Global Gold Price Forecast Based on VAR Model
DOI:
https://doi.org/10.61173/g5heyf97Keywords:
Forecast, gold price, VAR modeAbstract
This research paper presents the out-of-sample forecasts of the global gold price based on the Vector Autoregression (VAR) approach using macro-financial variables. This paper uses monthly data from January 2006 to June 2024 for the following series: the S&P 500 Index, the WTI crude oil price, the US dollar index and the US 10-year government bond yield. The first-difference transformations are used to render all non-stationary series stationary. The estimation of the VAR(1) model and its validation with a 12-month holdout period (July 2024-June 2025) yields the final model with Mean Absolute Percentage Error (MAPE) of 15.92% and Root Mean Square Error (RMSE) of 561.41. The results of analysis suggest that the dynamics of gold prices are almost completely self-determined and have almost no short-run reaction to other variables in the model.
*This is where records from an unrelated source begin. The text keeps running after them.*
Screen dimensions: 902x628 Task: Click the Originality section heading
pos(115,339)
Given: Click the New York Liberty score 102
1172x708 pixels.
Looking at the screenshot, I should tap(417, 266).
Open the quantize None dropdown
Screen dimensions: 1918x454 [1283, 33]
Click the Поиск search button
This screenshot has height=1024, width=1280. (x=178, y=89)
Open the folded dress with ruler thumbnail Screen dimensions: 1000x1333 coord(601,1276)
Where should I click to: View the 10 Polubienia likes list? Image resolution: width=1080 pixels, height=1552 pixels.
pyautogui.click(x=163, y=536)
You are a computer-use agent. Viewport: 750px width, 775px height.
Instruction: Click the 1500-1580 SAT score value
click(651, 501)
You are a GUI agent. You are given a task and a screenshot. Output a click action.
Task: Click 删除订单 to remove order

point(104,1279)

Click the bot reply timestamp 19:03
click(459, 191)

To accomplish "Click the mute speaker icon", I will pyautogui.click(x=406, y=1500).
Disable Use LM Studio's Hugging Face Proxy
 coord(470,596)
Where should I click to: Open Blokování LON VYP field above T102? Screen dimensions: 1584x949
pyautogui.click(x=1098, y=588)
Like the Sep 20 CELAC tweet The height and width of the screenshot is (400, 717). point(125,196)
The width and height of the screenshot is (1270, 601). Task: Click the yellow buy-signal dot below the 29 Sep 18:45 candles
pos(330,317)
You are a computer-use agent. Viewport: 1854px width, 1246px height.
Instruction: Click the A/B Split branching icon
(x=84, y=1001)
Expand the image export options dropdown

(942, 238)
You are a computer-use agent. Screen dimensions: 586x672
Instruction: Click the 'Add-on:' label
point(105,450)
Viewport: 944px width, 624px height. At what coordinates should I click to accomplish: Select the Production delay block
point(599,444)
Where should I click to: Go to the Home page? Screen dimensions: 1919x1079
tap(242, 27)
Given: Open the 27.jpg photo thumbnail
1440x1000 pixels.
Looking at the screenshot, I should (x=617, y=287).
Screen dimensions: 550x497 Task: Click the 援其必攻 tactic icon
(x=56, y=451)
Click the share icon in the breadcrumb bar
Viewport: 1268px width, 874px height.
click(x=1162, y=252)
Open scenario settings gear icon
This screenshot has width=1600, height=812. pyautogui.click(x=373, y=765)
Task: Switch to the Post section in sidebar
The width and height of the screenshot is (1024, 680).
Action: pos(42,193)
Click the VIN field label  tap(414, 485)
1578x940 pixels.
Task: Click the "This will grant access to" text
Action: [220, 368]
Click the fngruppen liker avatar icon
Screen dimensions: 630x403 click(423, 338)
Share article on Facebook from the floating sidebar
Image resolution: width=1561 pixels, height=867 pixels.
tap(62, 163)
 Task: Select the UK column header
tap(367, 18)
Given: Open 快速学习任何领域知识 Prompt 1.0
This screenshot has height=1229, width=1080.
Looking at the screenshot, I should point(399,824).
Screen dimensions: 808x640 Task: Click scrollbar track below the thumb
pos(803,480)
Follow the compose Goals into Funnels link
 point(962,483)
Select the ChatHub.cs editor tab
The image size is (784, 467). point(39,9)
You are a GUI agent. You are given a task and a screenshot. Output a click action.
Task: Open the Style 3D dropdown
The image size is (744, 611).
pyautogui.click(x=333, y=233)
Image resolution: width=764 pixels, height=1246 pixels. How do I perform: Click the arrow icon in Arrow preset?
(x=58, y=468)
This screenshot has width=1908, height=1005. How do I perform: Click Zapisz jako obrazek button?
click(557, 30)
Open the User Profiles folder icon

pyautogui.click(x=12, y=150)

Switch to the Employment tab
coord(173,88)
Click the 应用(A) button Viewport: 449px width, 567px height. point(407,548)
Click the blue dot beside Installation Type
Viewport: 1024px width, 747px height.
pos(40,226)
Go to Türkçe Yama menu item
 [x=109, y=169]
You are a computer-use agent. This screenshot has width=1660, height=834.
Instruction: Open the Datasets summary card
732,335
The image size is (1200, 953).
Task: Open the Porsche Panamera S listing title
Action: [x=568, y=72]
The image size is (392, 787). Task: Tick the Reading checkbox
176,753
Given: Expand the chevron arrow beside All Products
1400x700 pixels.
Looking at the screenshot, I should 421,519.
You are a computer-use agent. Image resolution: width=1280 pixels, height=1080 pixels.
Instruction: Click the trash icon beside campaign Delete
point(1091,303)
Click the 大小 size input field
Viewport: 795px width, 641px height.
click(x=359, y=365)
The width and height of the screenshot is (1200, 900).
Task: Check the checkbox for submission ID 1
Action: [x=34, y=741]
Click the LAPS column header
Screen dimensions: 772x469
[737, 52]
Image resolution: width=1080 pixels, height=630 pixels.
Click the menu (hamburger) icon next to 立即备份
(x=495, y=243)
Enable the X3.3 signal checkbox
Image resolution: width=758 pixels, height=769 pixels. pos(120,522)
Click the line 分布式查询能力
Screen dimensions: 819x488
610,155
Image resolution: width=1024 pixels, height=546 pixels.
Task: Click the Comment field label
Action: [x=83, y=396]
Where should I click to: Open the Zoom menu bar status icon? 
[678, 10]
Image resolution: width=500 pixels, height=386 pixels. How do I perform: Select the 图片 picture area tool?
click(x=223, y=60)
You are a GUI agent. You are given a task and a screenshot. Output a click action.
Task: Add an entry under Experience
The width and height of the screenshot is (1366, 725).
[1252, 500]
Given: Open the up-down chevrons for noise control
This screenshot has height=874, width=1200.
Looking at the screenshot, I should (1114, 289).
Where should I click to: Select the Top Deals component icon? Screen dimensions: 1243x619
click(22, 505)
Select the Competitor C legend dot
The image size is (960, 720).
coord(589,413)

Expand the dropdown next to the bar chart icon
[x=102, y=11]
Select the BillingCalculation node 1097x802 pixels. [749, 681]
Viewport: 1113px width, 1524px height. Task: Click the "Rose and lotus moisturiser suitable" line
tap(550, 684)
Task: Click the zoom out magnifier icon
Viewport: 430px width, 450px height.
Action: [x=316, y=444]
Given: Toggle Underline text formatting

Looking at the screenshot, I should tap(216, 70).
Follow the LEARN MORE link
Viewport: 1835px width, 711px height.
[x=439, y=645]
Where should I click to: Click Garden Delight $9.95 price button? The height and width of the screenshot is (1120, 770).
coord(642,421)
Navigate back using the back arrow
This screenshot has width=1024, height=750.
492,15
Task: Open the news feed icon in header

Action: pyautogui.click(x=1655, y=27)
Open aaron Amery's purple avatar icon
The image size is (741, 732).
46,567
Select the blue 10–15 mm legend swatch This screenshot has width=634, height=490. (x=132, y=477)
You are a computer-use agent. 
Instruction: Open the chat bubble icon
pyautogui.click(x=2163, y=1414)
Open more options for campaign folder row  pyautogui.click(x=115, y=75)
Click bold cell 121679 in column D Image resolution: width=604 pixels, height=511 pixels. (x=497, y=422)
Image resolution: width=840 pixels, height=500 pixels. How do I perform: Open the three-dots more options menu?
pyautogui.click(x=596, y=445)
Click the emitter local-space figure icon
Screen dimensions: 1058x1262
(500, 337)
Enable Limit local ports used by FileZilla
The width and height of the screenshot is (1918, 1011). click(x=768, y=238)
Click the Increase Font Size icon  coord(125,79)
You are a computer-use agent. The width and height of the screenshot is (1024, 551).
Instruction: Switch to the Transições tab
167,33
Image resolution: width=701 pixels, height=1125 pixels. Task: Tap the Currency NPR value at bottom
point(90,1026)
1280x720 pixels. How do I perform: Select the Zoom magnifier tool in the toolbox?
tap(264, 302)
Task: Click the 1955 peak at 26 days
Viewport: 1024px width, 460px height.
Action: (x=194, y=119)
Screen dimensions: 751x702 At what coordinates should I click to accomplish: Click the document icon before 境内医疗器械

The results of impulse response function and forecast error variance decomposition analyses are consistent with the above conclusion and confirm the inertia of gold prices as the most likely explanation of the above-mentioned results. As a result, the gold behaves like a safe-haven asset. Finally, it is concluded that the linear VAR model cannot capture the dynamics in the sample well and, more importantly, is not a good forecasting model. It is necessary to use more complex non-linear models.